And if that should be the case, Matthew wondered, shouldn't he warn Francis Rotch? The man had saved their lives and treated him like a son. Would it be wrong to use what little he knew about the Tea Party to help Rotch save his cargo? Or would that be treason—betraying his country? Especially if it somehow changed the course of events.
If only a wind would spring up and blow them all back out to sea. If only the voyage would never end. If only tomorrow would never come.
Tomorrow came. A mob was waiting for them on Griffin's Wharf. As the Dartmouth slowly coasted to a halt under the guns of Castle Clinton, Matthew felt a twinge of relief that they weren't tying up directly on the docks. This was definitely not cool, caught on the fence at the start of the American Revolution. He glanced toward smiling Francis Rotch, his pink face shining in the feeble December sun; poor guy, he didn't have a clue.
Rotch clambered down into the ship's boat with the customs officer and pilot, going ashore to clear the paperwork. He turned and beckoned to Matthew and Abby. "Come along, and touch your own soil again."
With dread he followed. As the blades of the oars dipped and rose, flashing fans of spray like cold diamonds, Matthew heard a loud roar from the mob on the docks. He listened, cupping an ear, to what sounded like . . .cheering? By the time they tied up on the wharf the crowd was melting away. "Going to a party at Faneuil Hall," explained the pilot. "On account of today's Friendship Ball."
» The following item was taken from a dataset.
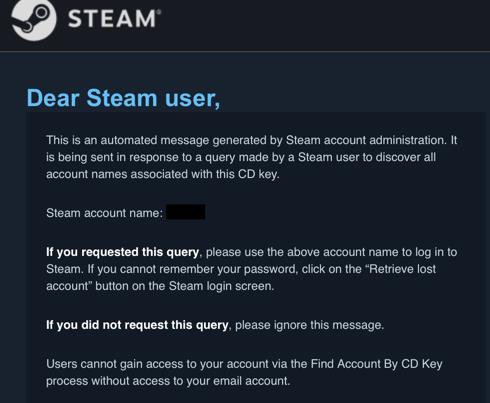Click the empty dark header area right of STEAM
The width and height of the screenshot is (490, 403).
pyautogui.click(x=323, y=23)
Matthew stared at a passerby costumed as a Mohawk Indian. "What about the Tea Party?" he asked, before he could stop himself. But the pilot merely shrugged. "Oh, I suppose that's up at the Guv'nor's Mansion," he said. "That's for the fancy folk, like the Assembly and the Committee of Correspondence, not for the likes of me and thee." He threw an arm around Matthew's shoulder. "Come along with you. There's more than tea being served at Faneuil Hall." He winked. "And they say the grog is on the Crown!"
At that moment a carriage arrived for Francis Rotch. "I'm sorry to say I shall be awhile at customs, then off to the Governor's mansion," he said, apologetically, before handing them each a silver coin. "But welcome home, my dear American friends. Enjoy your liberty."
Abby and Matthew strolled about the crowded street fronting the docks, pausing to peer into a crowded tavern, to purchase a penny's worth of sugar candy, to listen to gossiping citizens clustered around a poster nailed to the wall. Men took turns reading aloud from it with voices full of giddy importance. "Long live Lord Dartmouth!" cried one.
Abby turned on the rough-looking fellow. "Dartmouth? He's no friend of America."
"Have ye been sleeping these past weeks?" the roughneck retorted. "What's he done but suspend the tea tax?" He hiccuped.
"And make free with the rum!" leered a grizzled pal.
Another man, in a neat serge suit with a bright yellow cravat at his throat, jumped in. "Commercial considerations aside," he sniffed, "didn't he recommend an American Peerage? A House of Lords for the Colonies, handpicked of those best suited to rule, is a most reasonable solution."
"This is wrong," said Matthew, suddenly, stopped in his tracks by a vague memory from a history lesson. Abby turned, asking, "What is?"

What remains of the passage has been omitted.